Hussain and his brother have been booked for attempting murder, voluntarily causing hurt, sexual harassment, preparing for causing death for theft, criminal intimidation, among other charges. Hussain has been booked under the Arms Act as well.
Wajid Khatana, state organiser of the All Tribal Coordination Committee, of which Hussain is the chairperson, said Hussain’s marriage was indeed strained but alleged that the charges against him are motivated. “He was unhappy with it,” Khatana said of Hussain’s marriage, adding that he could “never develop an understanding” with Begum.
The cases, though, are part of a strategy to build pressure on Hussain, Khatana said. “The [wife’s] family has come in the media and gone to the police after the [Kathua case],” he added.
Khatana said when he last met Hussain at the police station on August 2, the jailed activist told him he was “under pressure to not be a witness in the case”. While the prosecution said Hussain remains a witness, defence lawyers claimed he has been dropped.
Hussain, 32, was at the forefront of the agitation demanding justice for the murdered girl in January, initially calling for a Central Bureau of Investigation inquiry, and was detained for several days.
‘Malafide intentions’
Farooqui alleged that the police are acting under “political pressure”. A day before Hussain’s arrest, the Jammu and Kashmir High Court, responding to a petition filed by the Kashmir Bar Association president Mian Abdul Qayoom, had prevented any coercive action against Hussain until objections were filed.
Rendered unable by the High Court’s order to arrest Hussain on the basis of his wife’s complaint, Farooqui said, the police registered a new FIR, this time naming Hussain’s sister-in-law, Arjuman Begum, as the complainant. Farooqui pointed out that this FIR was filed at exactly the same time, 12.30 pm, as Hussain was arrested in Tral, around 230 km away. By “resorting to finding another name from the family to file a complaint” against Hussain, Farooqui said, the police made clear their intentions were “malafide”.
In her complaint, Arjuman Begum alleges that Hussain had attempted to rape her about a month and a half earlier. “[Hussain] thrashed me to the ground and try to rape and put his finger in my Vagina [sic],” the complaint states. “I make hue and cry and forcibly get myself free from his clutches, he threaten me by showing Tokka that if I tell about this to any one he will kill me. Due to fear I could not tell about this to any one.”
○ ○ ○ ○ ○ ○ ○
_PROBLEM REQUIREMENTS:_ In the passage about the case against Hussain, the first sentence says he and his brother were booked on several charges. List each charge that sentence names. You won't need the listing that comes after this passage.

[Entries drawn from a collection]
○ ○ ○ ○ ○ ○ ○
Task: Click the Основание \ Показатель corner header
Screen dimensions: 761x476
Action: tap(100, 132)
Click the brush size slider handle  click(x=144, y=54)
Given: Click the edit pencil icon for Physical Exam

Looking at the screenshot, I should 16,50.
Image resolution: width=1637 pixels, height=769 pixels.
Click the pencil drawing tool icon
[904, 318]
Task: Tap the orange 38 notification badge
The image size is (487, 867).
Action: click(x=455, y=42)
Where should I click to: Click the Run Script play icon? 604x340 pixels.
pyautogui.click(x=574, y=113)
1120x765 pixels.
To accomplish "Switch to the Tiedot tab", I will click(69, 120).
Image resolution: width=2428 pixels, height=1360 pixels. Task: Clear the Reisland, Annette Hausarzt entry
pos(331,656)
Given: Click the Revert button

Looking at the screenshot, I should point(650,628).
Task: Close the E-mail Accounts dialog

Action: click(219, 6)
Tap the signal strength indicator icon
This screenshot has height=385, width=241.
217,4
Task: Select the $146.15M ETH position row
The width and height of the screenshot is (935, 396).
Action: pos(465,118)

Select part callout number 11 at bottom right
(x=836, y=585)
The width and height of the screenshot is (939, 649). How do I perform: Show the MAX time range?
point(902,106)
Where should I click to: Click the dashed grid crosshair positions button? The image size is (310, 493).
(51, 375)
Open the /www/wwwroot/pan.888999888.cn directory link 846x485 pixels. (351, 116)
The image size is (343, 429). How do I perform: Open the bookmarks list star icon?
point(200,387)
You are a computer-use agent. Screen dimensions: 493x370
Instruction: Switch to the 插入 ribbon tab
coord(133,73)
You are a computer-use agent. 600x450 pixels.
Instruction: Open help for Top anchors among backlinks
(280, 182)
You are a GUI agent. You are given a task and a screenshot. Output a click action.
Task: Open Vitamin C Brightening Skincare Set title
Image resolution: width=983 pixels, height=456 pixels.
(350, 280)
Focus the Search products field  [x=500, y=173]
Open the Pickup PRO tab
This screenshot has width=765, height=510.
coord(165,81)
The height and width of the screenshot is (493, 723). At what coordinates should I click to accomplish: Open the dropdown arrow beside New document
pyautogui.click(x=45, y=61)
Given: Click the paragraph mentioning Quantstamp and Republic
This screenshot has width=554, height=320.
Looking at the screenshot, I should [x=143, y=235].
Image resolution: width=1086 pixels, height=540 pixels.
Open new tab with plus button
○ ○ ○ ○ ○ ○ ○
_SOLUTION TO THIS PROBLEM:_
- Attempting murder
- Voluntarily causing hurt
- Sexual harassment
- Preparing for causing death for theft
- Criminal intimidation